One thousand, eighty-nine days. Two years, eleven months, and twenty-five days. That’s how long it was between the commencement of my work on The Certainty of Uncertainty and the release of the published work this past weekend.
On September 1, 2015, I began my sabbatical leave after thirteen years of campus ministry. The purpose of my sabbatical was to find rest and restoration after nearly a decade and a half in ministry, and after some particularly challenging years. But I have always found great restoration in being creative and so I was looking forward not only to the time away from my work, but also to the opportunity to create something. And that something was the book idea I’d had for a while.
An Idea Forms
In the fall of 2011, as part of a sermon series on “Questions of Faith,” I preached a sermon entitled, “Am I Lost if I Have Doubt?” In that sermon I argued that faith and doubt were inextricably linked and used insights not only from religion, but from science as well. The sermon was generally well received and it became clear that a lot of people were struggling with questions of doubt and uncertainty. This sermon, in turn, led to a number of conversations with a close friend on the question of faith and uncertainty, and started me on a long-term reflection on the topic.

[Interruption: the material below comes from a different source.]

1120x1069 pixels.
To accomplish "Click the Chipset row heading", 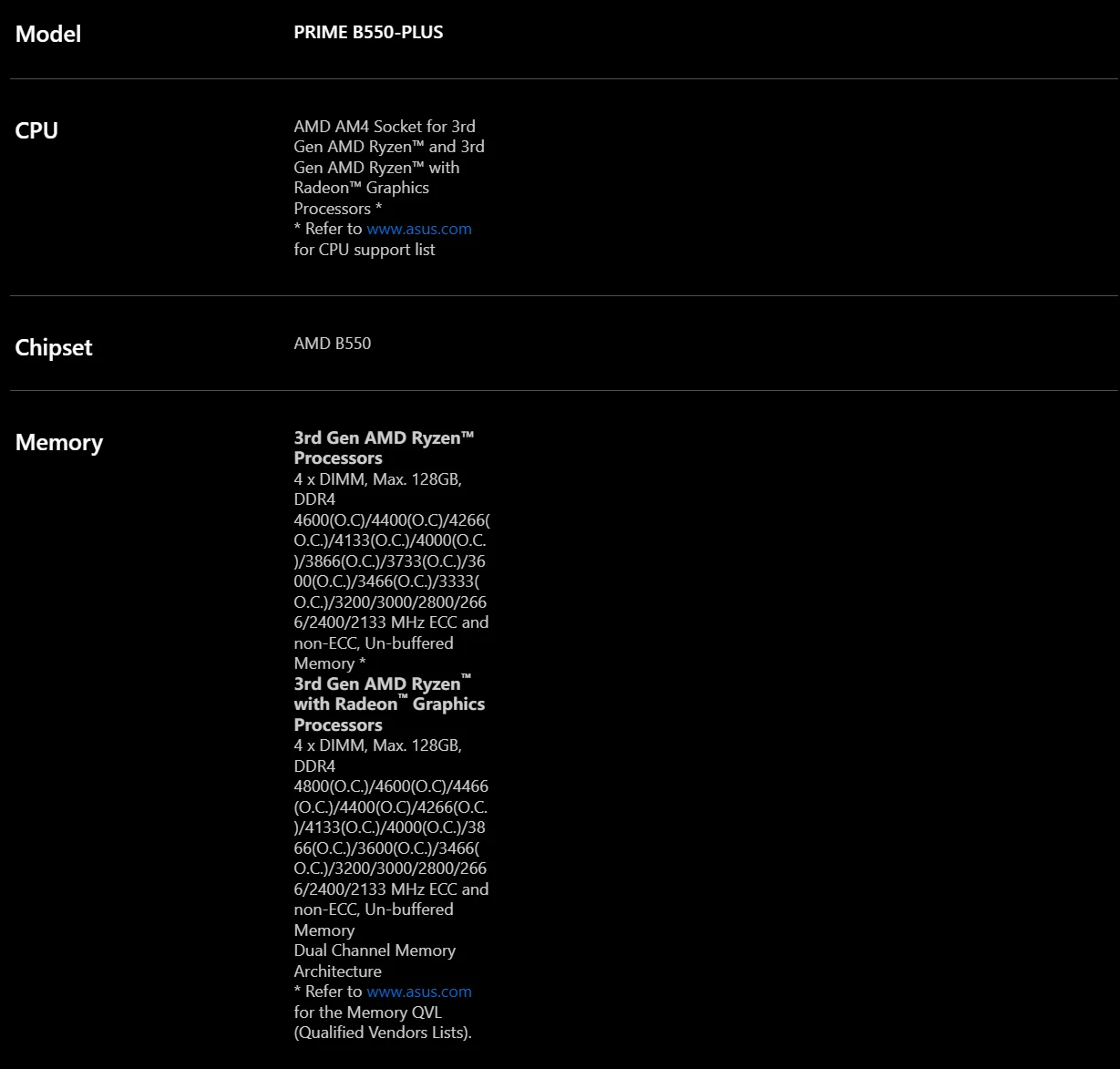I will 54,348.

A few years later, on Doubting Thomas Sunday (usually the Sunday after Easter), I preached a modified version of that same sermon and titled it, “On the Necessity of Doubt.” In that sermon, I expanded the previous themes and added a reflection on Thomas’ doubt as a necessary element for a robust faith. That sermon, too, resonated well with folks. And here it was that I knew I was on to something.

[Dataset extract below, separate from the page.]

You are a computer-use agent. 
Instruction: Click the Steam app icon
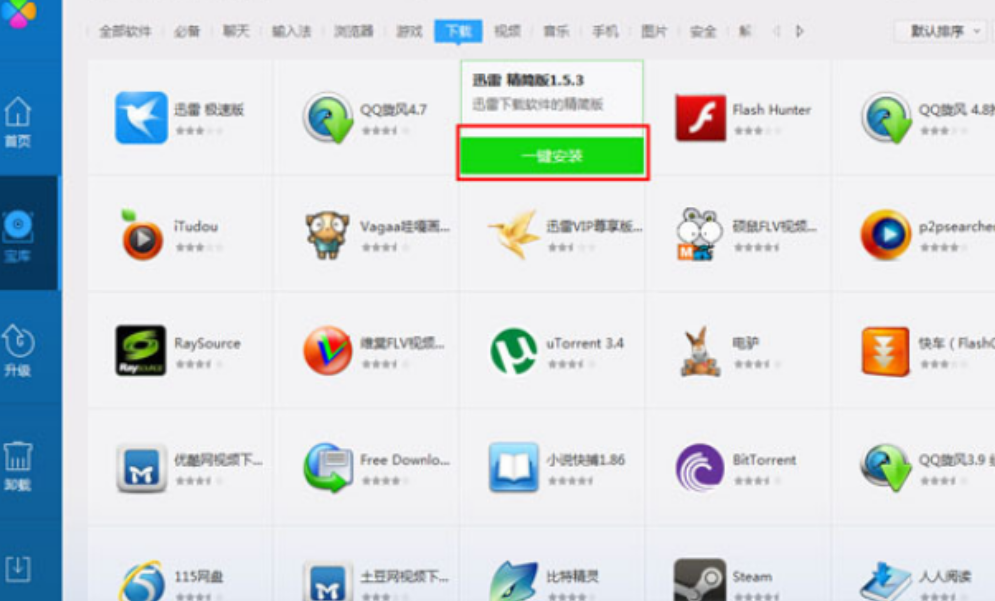(700, 579)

I had been thinking about writing on the topic of faith and doubt, but never found the time. When the opportunity to take a sabbatical leave was presented to me, I jumped at the chance and knew right away what I would spend my leave working on: a book on uncertainty and doubt as necessary elements of faith.
The Sabbatical Begins
Once on leave, I threw myself into the work. I developed a fairly regular routine throughout my sabbatical. I would get up every morning, read or study a little in the morning, go for a 10–20 mile bike ride in the late morning, and then would head over to Georgetown to work. Some days I would go to the library and then head over to Saxby’s Coffee to write. Some days, I’d just go to Saxby’s or another coffee shop in the neighborhood. The very first day I entered the Georgetown University library, I felt a thrill unlike any I’d felt in a long time. As I collected the names of a number of books and made my way down into the stacks to find them, I remember thinking, So here I am, in the stacks of a library doing research—scribbling notes onto a yellow legal pad and entering citations in my EndNote—and I am having the time of my life. Had someone made me do this research, I would have found it a chore. But here, as an opportunity to be creative, as an opportunity to produce something original, I found the work exhilarating.
As I researched questions of certainty and uncertainty, I also explored the nature of religious language, researching its metaphorical nature and the implications of belief systems founded upon concepts that cannot be literally defined but can only be pointed at with metaphors. As one who had long studied language and linguistics, this aspect of my research was equally thrilling.
Indeed, I was getting to use all my degrees in this venture: my undergraduate and graduate Russian language and linguistics degrees, the research and writing skills from my law degree, and my theological knowledge from my seminary degree. And when I supplemented my daily research with weekend visits to different houses of worship—Methodist, Orthodox, Jewish, Islamic, Episcopalian, Catholic, Lutheran—I added an experiential element to my work that had the additional effect of restoring my soul.
After months of research and writing, I produced a first draft. Not having any University printing privileges or an office printer to make use of, I saved the manuscript on a thumb drive and went to the UPS store to print it out. I put the manuscript in a large three-ring binder and began the long process of reviewing and revising it.
When I returned to work at the end of my sabbatical leave, I’d had a first draft (actually a second, by that point), and something resembling a book manuscript. I sent it off to a friend who is a copy editor for her professional help in revising it and getting it closer to something publishable. When I got it back from her, reflecting a number of changes to improve tone and consistency, I had a serviceable manuscript ready to go.
But now what?
Adventures in Finding a Publisher
How do you get a book published once you’ve written it? Honestly, I had no idea. It turns out it was a lot more difficult than I’d thought—and I thought it’d be hard to begin with.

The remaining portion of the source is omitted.